Los mercados financieros globales iniciaron la semana con fuertes señales de volatilidad, en medio de la creciente tensión geopolítica en Medio Oriente, un escenario que impacta directamente en las bolsas internacionales y en los activos argentinos.
Las plazas bursátiles de Asia y Europa registraron caídas, mientras que los futuros de Wall Street anticipaban una rueda negativa. La incertidumbre se explica principalmente por la suba del petróleo, que superó los 100 dólares por barril, impulsada por el conflicto en la región y el riesgo de interrupciones en el transporte de crudo.
En este contexto internacional adverso, el S&P Merval, principal índice de la Bolsa de Buenos Aires, muestra movimientos erráticos y una tendencia marcada por la cautela de los inversores.
El indicador viene de jornadas con fluctuaciones y pérdidas recientes, tras una racha de correcciones que reflejan la incertidumbre global y la sensibilidad del mercado argentino a los shocks externos.
A pesar de esas oscilaciones, el Merval continúa operando cerca de niveles elevados en términos históricos, luego de haber alcanzado máximos en los primeros meses de 2026.
Las acciones de empresas argentinas que cotizan en Nueva York, conocidas como ADR, también registran movimientos dispares.
En jornadas recientes, algunos papeles mostraron subas impulsadas por compras selectivas de inversores internacionales, mientras que otros reflejaron correcciones en línea con la volatilidad global de los mercados.
Entre los activos más seguidos por los operadores figuran los ADR de compañías energéticas, bancos y empresas tecnológicas, que suelen reaccionar con rapidez ante los cambios en el clima financiero internacional.
En el mercado de deuda, los bonos argentinos en dólares también operan con variaciones moderadas mientras los inversores evalúan el contexto global y la evolución de la economía local.
El riesgo país, indicador elaborado por JP Morgan que mide la confianza de los mercados en la capacidad de pago de la deuda argentina, se mantiene en niveles cercanos a los 500 a 600 puntos básicos, reflejando todavía un escenario de cautela entre los inversores.
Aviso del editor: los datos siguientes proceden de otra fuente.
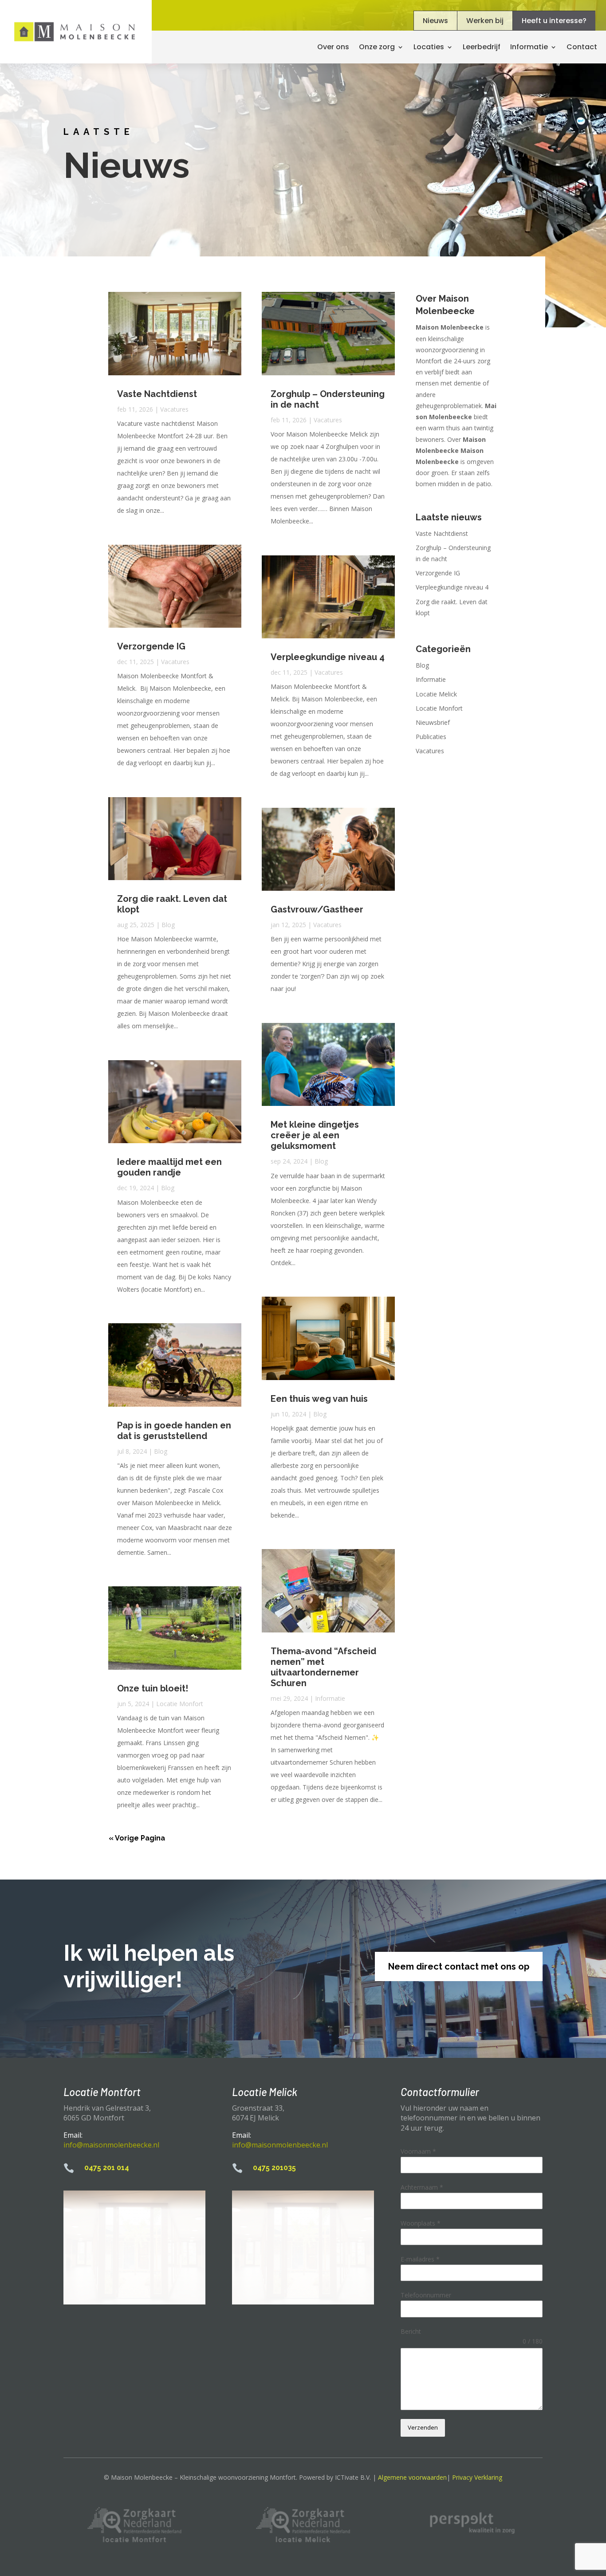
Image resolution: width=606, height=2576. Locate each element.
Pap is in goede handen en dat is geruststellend (174, 1430)
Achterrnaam (422, 2187)
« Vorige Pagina (137, 1838)
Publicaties (431, 736)
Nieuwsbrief (433, 722)
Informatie (330, 1698)
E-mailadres (420, 2259)
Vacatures (174, 409)
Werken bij (485, 21)
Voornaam (418, 2151)
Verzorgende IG (151, 646)
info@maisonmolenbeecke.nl (111, 2145)
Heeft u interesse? (554, 21)
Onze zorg (377, 47)
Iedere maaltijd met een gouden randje (169, 1167)
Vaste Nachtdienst (157, 394)
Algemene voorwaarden (412, 2477)
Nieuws (435, 21)
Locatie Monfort (179, 1703)
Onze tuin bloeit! (152, 1688)
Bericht (411, 2331)
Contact (582, 47)
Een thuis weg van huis (319, 1398)
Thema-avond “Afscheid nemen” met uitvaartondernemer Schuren (323, 1667)
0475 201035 (274, 2167)
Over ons (333, 47)
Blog (168, 924)
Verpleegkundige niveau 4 (328, 657)
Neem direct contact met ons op (458, 1966)
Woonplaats (421, 2223)
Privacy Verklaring (477, 2477)
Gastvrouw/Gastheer (317, 909)
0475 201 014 (106, 2167)
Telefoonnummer (426, 2295)
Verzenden (423, 2427)
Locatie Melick (436, 694)
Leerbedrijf (481, 47)
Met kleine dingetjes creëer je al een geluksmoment (315, 1135)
Analistas del mercado señalan que la evolución de los activos argentinos continuará muy ligada a factores externos, especialmente al desarrollo del conflicto en Medio Oriente, la evolución del precio del petróleo y las decisiones de política monetaria en Estados Unidos.
En ese escenario, los operadores prevén nuevas jornadas de volatilidad en los mercados financieros mientras persista la incertidumbre internacional.